Problem description:
Please repeat the entries exactly as they appear and omit any images.

══ Material for the task

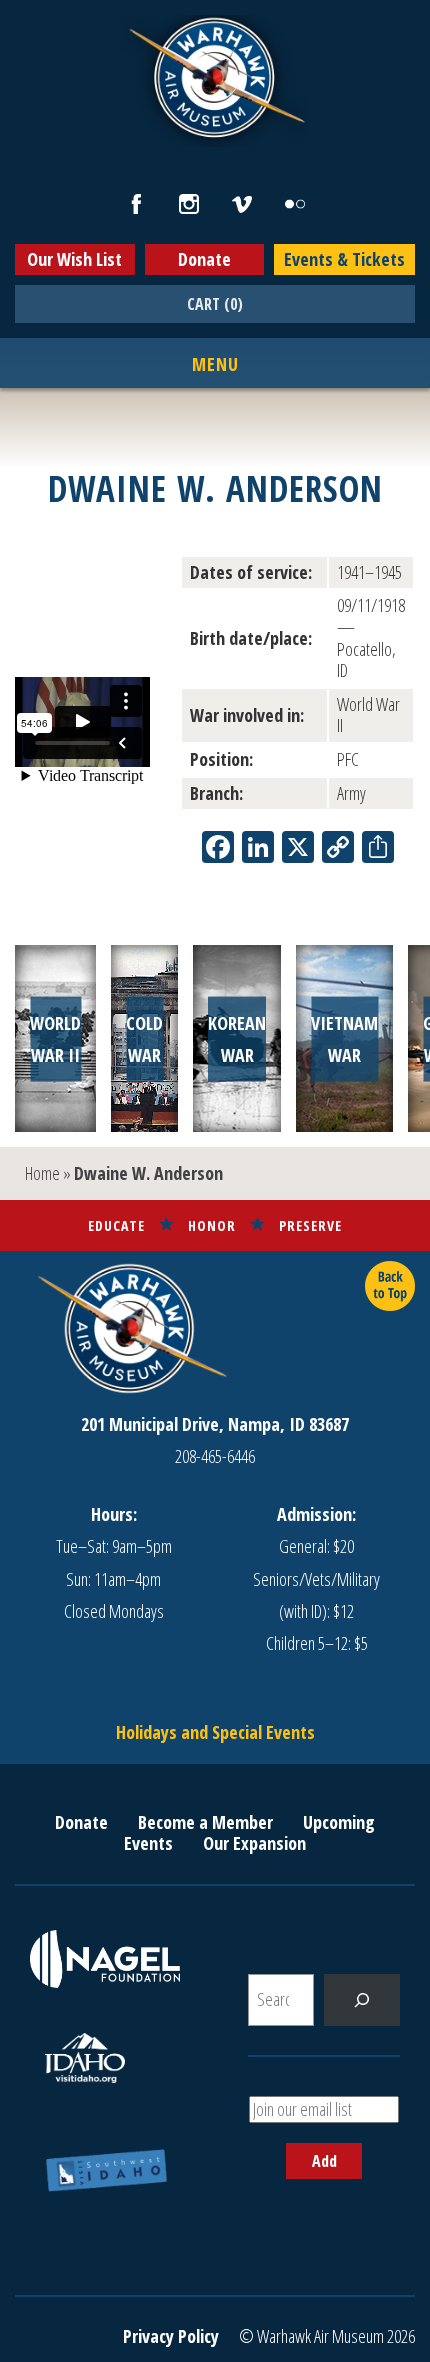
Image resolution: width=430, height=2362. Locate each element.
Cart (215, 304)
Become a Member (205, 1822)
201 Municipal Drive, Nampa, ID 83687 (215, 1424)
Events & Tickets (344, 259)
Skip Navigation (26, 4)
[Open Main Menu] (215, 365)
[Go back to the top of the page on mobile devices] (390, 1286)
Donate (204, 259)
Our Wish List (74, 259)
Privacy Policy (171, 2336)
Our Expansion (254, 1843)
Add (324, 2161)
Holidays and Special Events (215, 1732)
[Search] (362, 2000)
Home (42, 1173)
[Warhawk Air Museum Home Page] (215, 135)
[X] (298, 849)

════

Exercise answer:
Image resolution: width=430, height=2362. Locate each element.
Cart (215, 304)
Become a Member (205, 1822)
201 Municipal Drive, Nampa, ID 83687 (215, 1424)
Events & Tickets (344, 259)
Skip Navigation (26, 4)
[Open Main Menu] (215, 365)
[Go back to the top of the page on mobile devices] (390, 1286)
Donate (204, 259)
Our Wish List (74, 259)
Privacy Policy (171, 2336)
Our Expansion (254, 1843)
Add (324, 2161)
Holidays and Special Events (215, 1732)
[Search] (362, 2000)
Home (42, 1173)
[Warhawk Air Museum Home Page] (215, 135)
[X] (298, 849)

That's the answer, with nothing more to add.